Another is “Defacing Michael Jackson,” a coming-of-age dramedy set in rural Florida in 1984, specifically Squire’s native town Opa-locka, Miami, a fantastical place famed for its fanciful Moorish revival architecture.
Living in the shadow of exotic structures, he wasn’t particularly fazed. Squire says “It wasn’t until returning to visit after my freshman year at Northwestern University in Chicago that I realized how weird it was: When you grow up in a place, you take surroundings for granted no matter how over the top.”
Now based in New York (where for two happy years, 2017-2019, he shared digs with drag king Murry Hill), Squire returns frequently to Miami to be with family, but this summer has been filled with both work and travel.
Currently, he’s in Shepherdstown with CATF shaping up “My Favorite Sociopath.” Later this summer he will travel to South Africa for research, followed by a silent writing retreat in Santa Fe, N.M.

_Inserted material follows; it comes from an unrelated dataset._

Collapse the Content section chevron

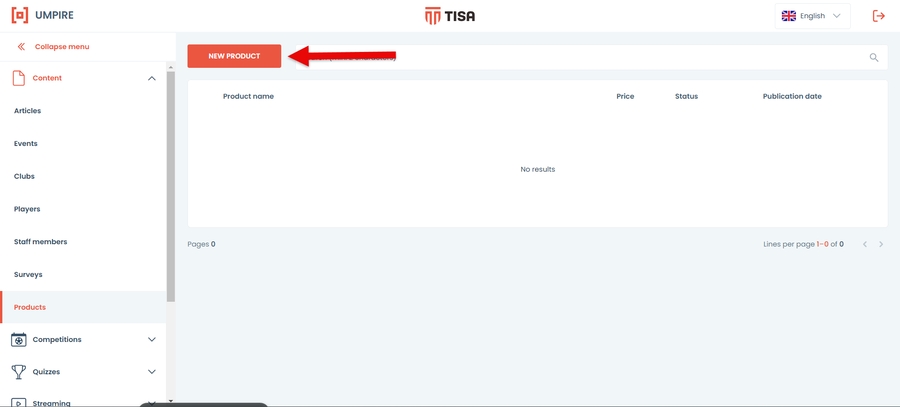(152, 78)
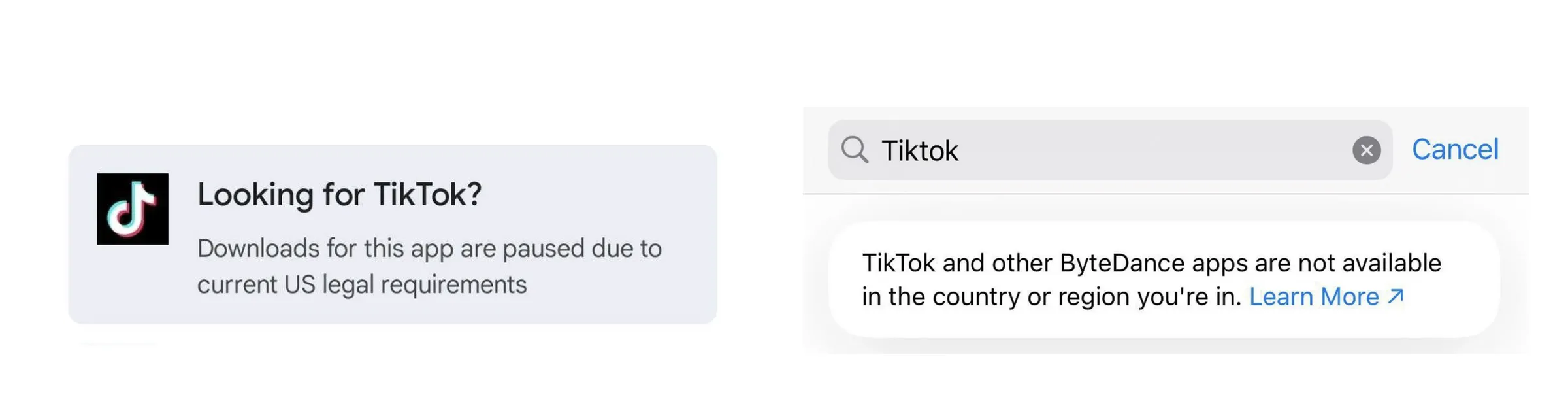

Much of Squire’s work reflects the Latino, African, Caribbean, African-American, and Jewish cultures he grew up around in South Florida.
When asked if today’s winds of anti-multiculturalism worry him, he replies, “No, because that’s going to pass. Most people don’t like, people are seeing the negative results of it, and the young people coming up despise it. White male gamers were tricked momentarily through the algorithms into voting against their own interests and they’re now seeing how it’s not working out for them.
“Conservatives always try to stop progress and eventually they always lose. It’s just a question of where we’ll be in the middle of the end of civilization before that happens. I’d like to hope we can turn the ship around before then.”
In addition to “My Favorite Sociopath,” CATF summer season features three other world premieres (Lisa D’Amour’s comedy “The Smoker,” “Refugee Rhapsody” by Yussef El Guindi, “Best Line Wins: A Play Inspired by the Improvised Lives of Elaine May & Mike Nichols” by Beth Kander) and “¡VOS!” by Christina Pumariega.
CATF runs from July 10-Aug. 2 in three venues on the Shepherd University campus: Frank Center, Marinoff Theater, and Studio 112.